Università, arrivano i “Book Bloc”: i nomi dei libri più famosi finiscono sugli scudi anti-polizia

Pubblicato il 2 Dicembre 2010 - 13:16 OLTRE 6 MESI FA

Dopo le “guerre” degli ultimi giorni i studenti sono soddisfatti dei loro scudi: “Si sono piegati ma non spezzati, un po’ come noi…”.

A Roma, durante gli incidenti davanti a Montecitorio di martedì 30 novembre, gli studenti hanno usato come paratie difensive, degli “scudi letterari” con i nomi dei classici più famosi.

Racconta repubblica: “Loro sono i “Book Bloc”, così il collettivo di scrittori Wu Ming ha ribattezzato gli studenti che in questi giorni avanzavano corteo dopo corteo issando “scudi letterari”, simboliche difensive con i nomi dei classici più famosi, impossibile non notarli, “avete visto – buttano lì ironici i ragazzi – come la polizia manganellava la nostra Costituzione?”. Don Chisciotte e Satyricon, il Decamerone e L’Isola di Arturo, Cent’anni di solitudine e il Principe di Machiavelli, Gomorra ma anche Il Sole nudo di Asimov e Q di Wu Ming (quando firmavano ancora Luther Blissett), la biblioteca della guerriglia letteraria è una babele di titoli e di echi di cui sembra impossibile tracciare un filo rosso.
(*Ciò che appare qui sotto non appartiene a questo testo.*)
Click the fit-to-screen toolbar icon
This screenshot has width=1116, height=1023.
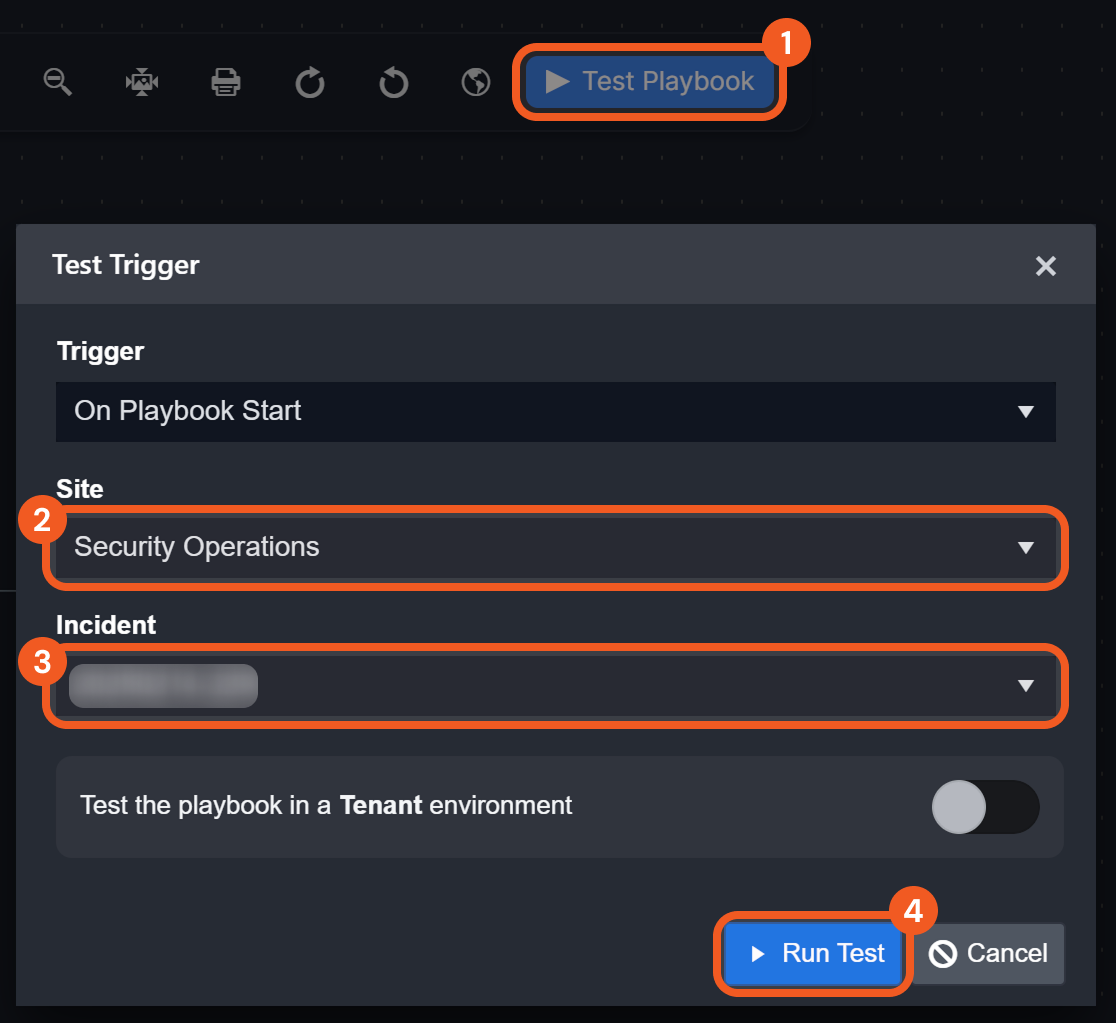pyautogui.click(x=142, y=82)
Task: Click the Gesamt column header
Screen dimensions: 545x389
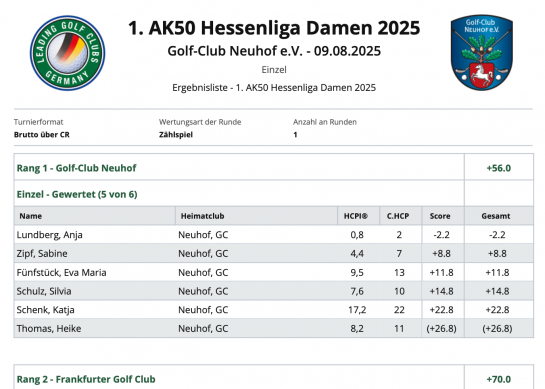Action: [x=496, y=216]
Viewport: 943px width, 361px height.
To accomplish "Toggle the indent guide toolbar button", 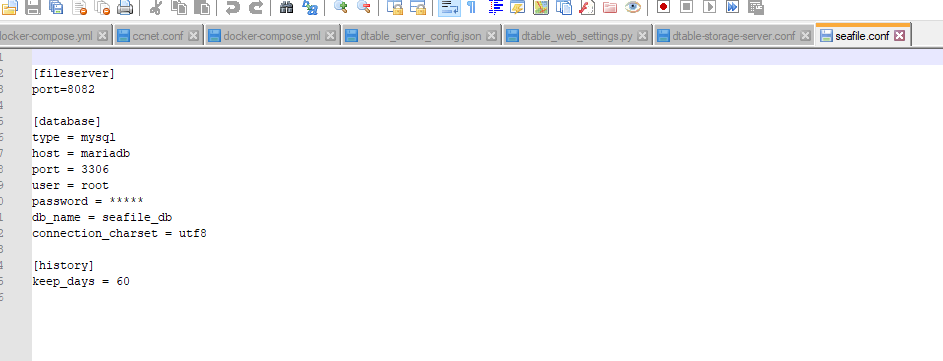I will pyautogui.click(x=495, y=7).
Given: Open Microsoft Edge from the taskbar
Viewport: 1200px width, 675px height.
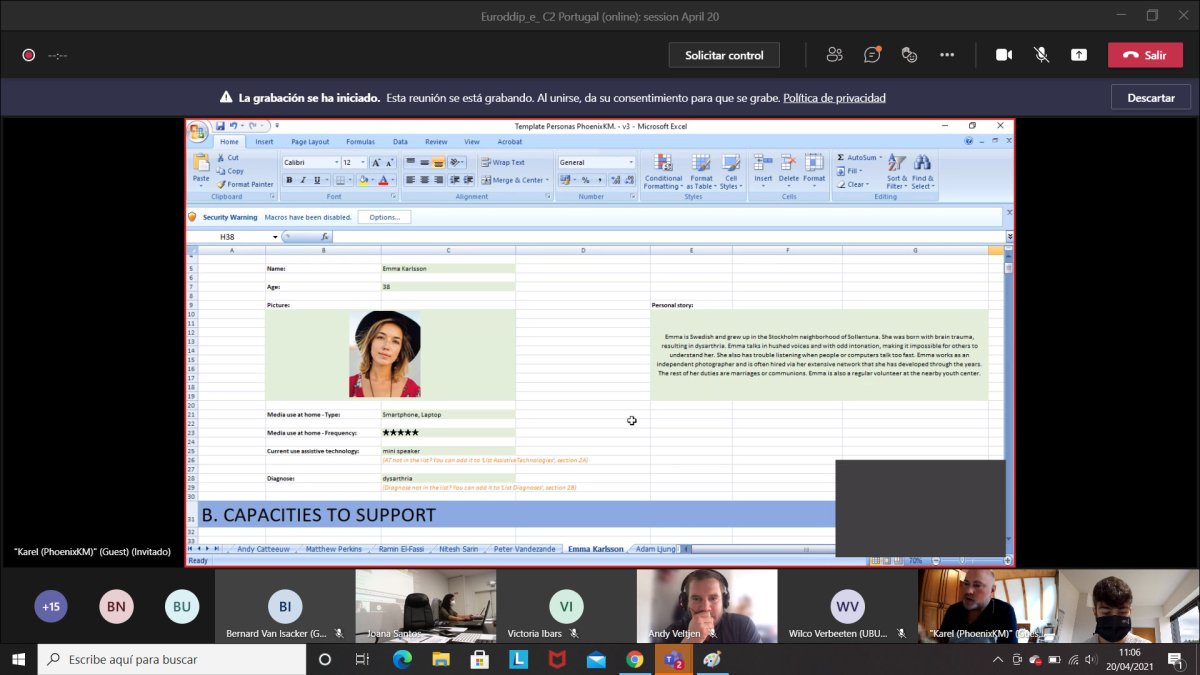Looking at the screenshot, I should coord(402,660).
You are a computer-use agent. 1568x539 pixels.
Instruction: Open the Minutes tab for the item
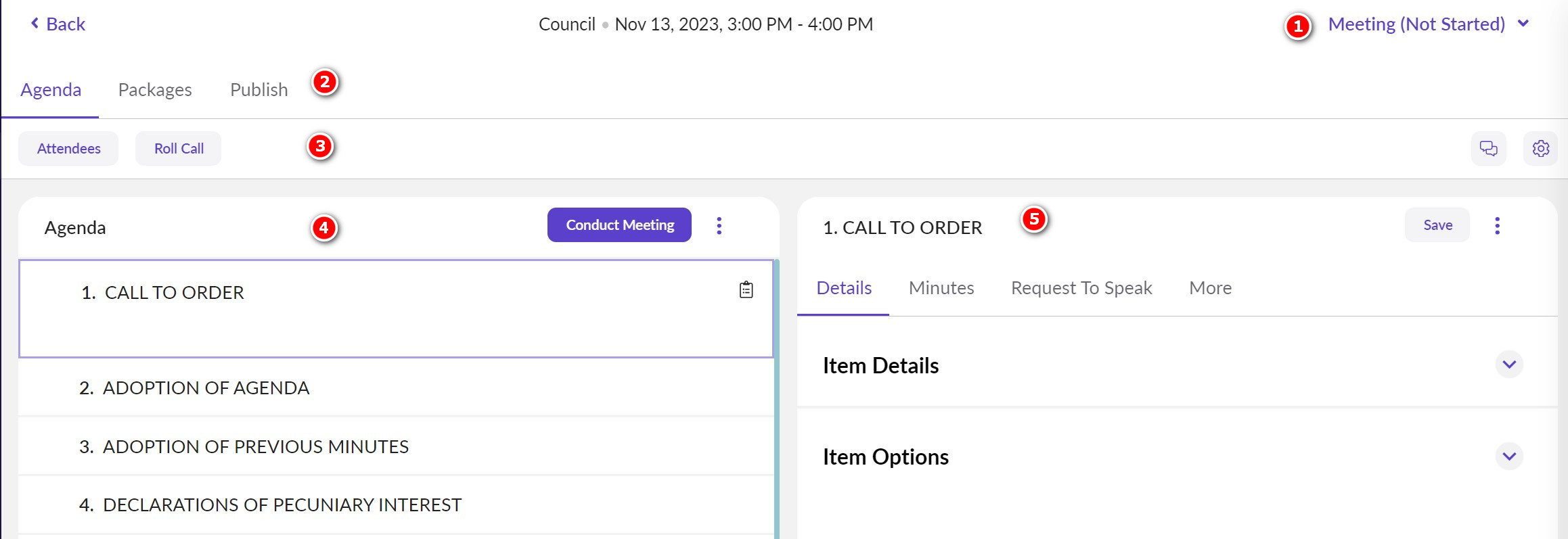pyautogui.click(x=941, y=288)
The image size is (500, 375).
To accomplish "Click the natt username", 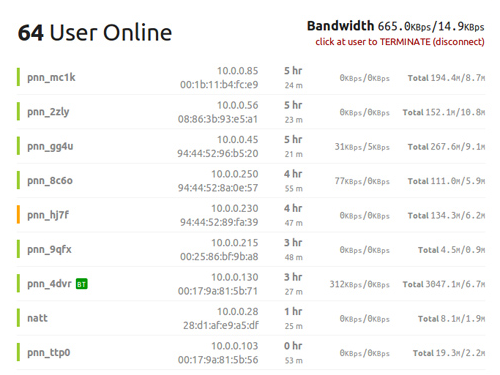I will tap(37, 318).
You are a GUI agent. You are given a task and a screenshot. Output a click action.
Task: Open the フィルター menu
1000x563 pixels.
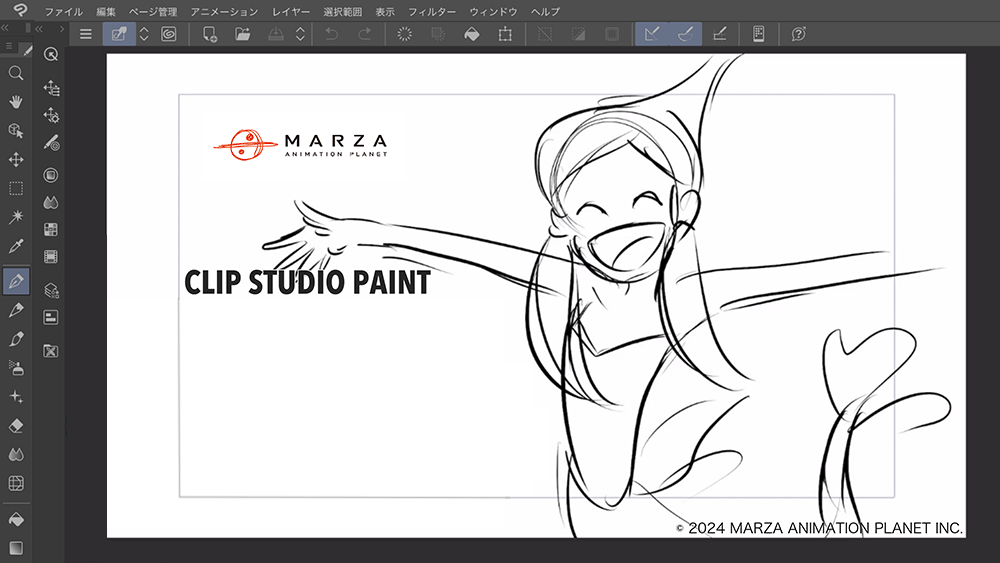(432, 11)

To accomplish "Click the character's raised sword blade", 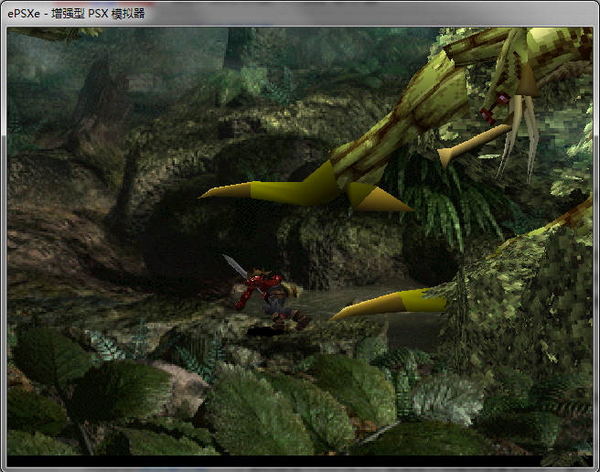I will coord(234,267).
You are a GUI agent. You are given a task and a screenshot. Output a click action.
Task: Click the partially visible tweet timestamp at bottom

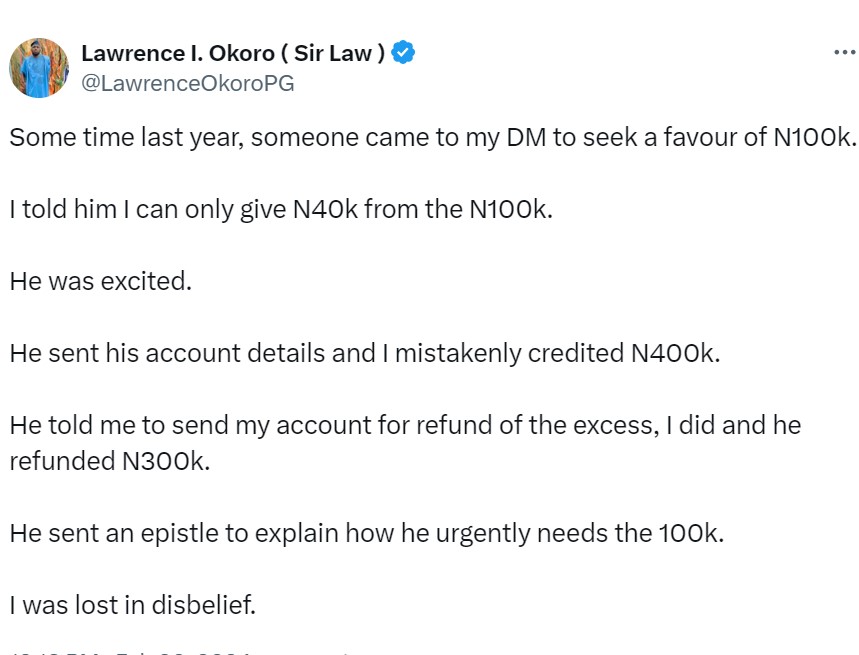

Come sono stati scelti? E perché proprio questi? E da dove spuntano i Mille piani di Gilles Deleuze, insieme a Cecità di Saramago?”

“L’ideatore, – prosegue l’articolo di Repubblica del 2 dicembre – l’inventore degli scudi letterari dice che non c’è nulla di precostituito né, soprattutto, alcuna selezione letteraria, “ma tutto nasce in un pomeriggio di novembre all’università, per fare il catalogo ci siamo riuniti e ognuno tirava fuori i titoli che preferiva”. Davvero? In realtà Pietro, 22 anni, studente lavoratore, universitario la mattina e cameriere la sera, creatore di queste singolarissime armi, che usa un nome in codice “per evitare guai, sono pur sempre scudi”, dice che lui e gli altri sono già al lavoro per fabbricarne altri in vista delle prossime manifestazioni. “La protesta invecchia, bisogna rinnovarsi”.

“I titoli? Nessun problema, il nostro elenco di simboli è lunghissimo, abbiamo lasciato fuori Nanni Balestrini e il De Rerum Natura, i Fratelli Karamazov e anche Harry Potter, ognuno mette dentro quello che ha, i libri che ha scoperto a scuola e quelli che studia all’università, noi volevamo dimostrare che la cultura è la nostra unica difesa contro un Governo che la riduce in macerie. Se questi sono i libri che leggo? In gran parte sì, ho scoperto la letteratura grazie alla mia prof del liceo e da allora divoro veramente di tutto, in modo trasversale e totale”.

” Ma come interpretare allora questa biblioteca così particolare, – si chiede Repubblica – dove c’è anche la Costituzione italiana, le cui immagini stanno facendo il giro del mondo, contrapposte ai caschi e ai manganelli della polizia, ma dove l’unico libro “contemporaneo” è Gomorra di Saviano, fatta eccezione per Q, libro cult dei Wu Ming quando ancora si chiamavano Luther Blissett, e pubblicato nel 1999? Per Luca Serianni, ordinario di Storia della Lingua Italiana all’università La Sapienza, gli scudi letterari hanno due facce, “una positiva e l’altra negativa”. “L’elemento positivo – dice Serianni – è che a giudicare da questi titoli i classici sono libri che restano stabilmente nell’immaginario, che si siano letti o no, sembrano essere una sorta di bene rifugio a cui attingere sempre, quando si vuole dire o sostenere qualcosa. E questo è confortante. Il lato negativo è che molte di queste citazioni mi sembrano echi scolastici, letture consigliate, e dunque difficilmente amate”.

Però il messaggio pubblicitario funziona, è efficace. Di certo non sono letture generazionali, sembrano uscite più dall’immaginario anni Sessanta e Settanta dei loro genitori che non dall’esperienza diretta dei ragazzi. Ma questo è relativo: gli studenti sanno che Don Chisciotte esiste, ne conoscono la simbologia, e la utilizzano. Appunto: vedere un agente picchiare Don Chisciotte fa una certa impressione… In ogni caso – aggiunge Serianni – credo che questo gioco letterario sia figlio di una minoranza che legge, una minoranza che resta tale nel tempo”.

“E quasi entusiasta è il commento di Gian Mario Anselmi – conclude il lungo articolo di Repubblica – , docente di Letteratura italiana all’università di Bologna. “Questi ragazzi si sono fatti scudo della cultura che è la nostra vera e unica identità. Noi ci difendiamo con i classici mentre voi, Governo, fate crollare Pompei. I titoli che citano sono diversissimi, arrivano da chissà quali suggestioni e consigli, ma non importa, è il simbolo che conta. E su quegli scudi si parlava di utopia, di storia, di coraggio, d’amore”.